Dopo Grillo gli scappa Renzi. Non esiste piano B…come Bersani

Pubblicato il 7 Marzo 2013 - 09:14| Aggiornato il 8 Settembre 2022 OLTRE 6 MESI FA

ROMA – La linea di Bersani è tracciata: dice “non inseguirò Grillo”, ma la Direzione approva la sua apertura al MoVimento 5 Stelle e i famosi 8 punti, non prevede piani alternativi come fa invece il resto del mondo non Pd ma intanto immaginare una collaborazione con un Pdl  deberlusconizzato non è più tabù (D’Alema). Ritira la minaccia di ritorno immediato alle urne per compiacere il Capo dello Stato, ma il titolo più succoso (Corriere della Sera) il giorno dopo l’unanimità al piano Bersani, è sul duello, dato per possibile se non scontato, per le prossime inevitabili primarie Pd, tra Renzi e Fabrizio Barca.

Il tentativo di Bersani viene cioè già consegnato, in anticipo sugli stessi eventi, al cestino delle buone intenzioni disperate. “Vorrei ma non posso”, scrive su Blitz Lucio Fero. Non è tanto il “suicidio assistito” di cui parla sprezzante il direttore di Libero Belpietro. Piuttosto, bisogna guardare all’atteggiamento di Matteo Renzi, puntualmente registrato da Federico Geremicca su La Stampa, per orientarsi, quali improvvisati rabdomanti, in questa crisi senza sbocchi apparenti o soluzioni a portata di mano.

Matteo Renzi si è presentato alla Direzione, ha fatto capolino ma è rimasto più che defilato: finito di parlare Franceschini, ha preso guanti e cappello e se ne è andato. Bocca cucita, fino a che il Messaggero di oggi non ha riportato la sua previsione: legislatura breve. Finora aveva sempre sostenuto “sto con Pierluigi, sto con Pierluigi”. Dice Geremicca che bisognerà aspettare per vedere se la mossa di Renzi (mezzo dentro e mezzo fuori il partito) è giusta o sbagliata.

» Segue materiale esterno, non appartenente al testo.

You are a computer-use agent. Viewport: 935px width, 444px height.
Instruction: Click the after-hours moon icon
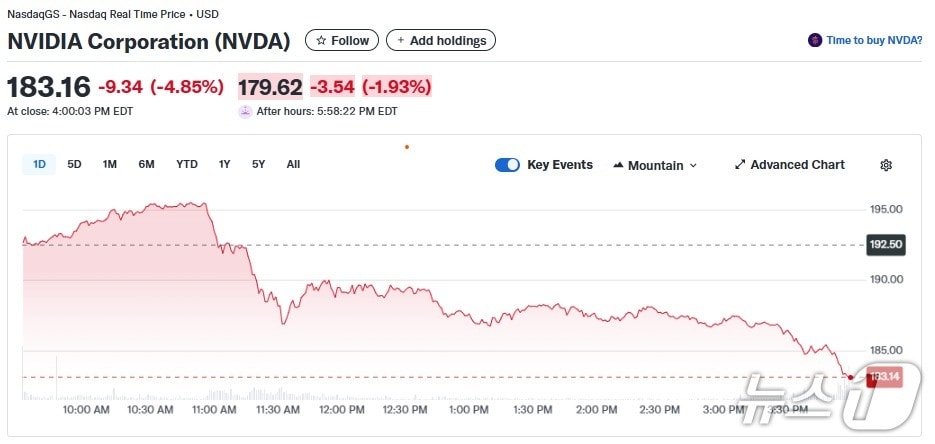point(245,112)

“Ma come – si è sfogato tornando (il sindaco ndr.) a Firenze – sono giorni che insisto a dire che se avessimo cavalcato noi l’abolizione del finanziamento pubblico ai partiti avremmo spuntato qualche unghia a Grillo, e Bersani che fa? Nemmeno ne parla nella relazione introduttiva… Qua si rischia di andare avanti come prima. Ma come prima non va bene affatto”.

Matteo Renzi ha voluto fortemente marcare una differenza con il resto del gruppo dirigente, con cui teme perfino di essere fotografato insieme. Come Grillo, più scappa, più lo cercano: oltre alla reale insofferenza per riti e bizantinismi anacronistici, c’è anche una strategia per prendersi la ribalta. In molti nel partito, dalla direzione ai militanti, lo rimproverano: “Sarebbe utile che parlasse al partito, non a Ballarò”, o al Messaggero, direbbero oggi.

Il fatto, come onestamente ha notato anche qualcuno alla direzione, è che Renzi con la sua sola presenza, pone una questione cruciale sulla forma-partito, prima che sulle sue scelte politiche: un Pd leggero, adatto alla democrazia liquida, svelto a devolvere la sua dote al servizio di un progetto personale, “carismatico” (libero di allearsi già da ora con un Monti), c’è questo dietro Renzi. C’è l’opposto, una forte organizzazione di stampo socialdemocratico, tra i futuri sostenitori di Fabrizio Barca?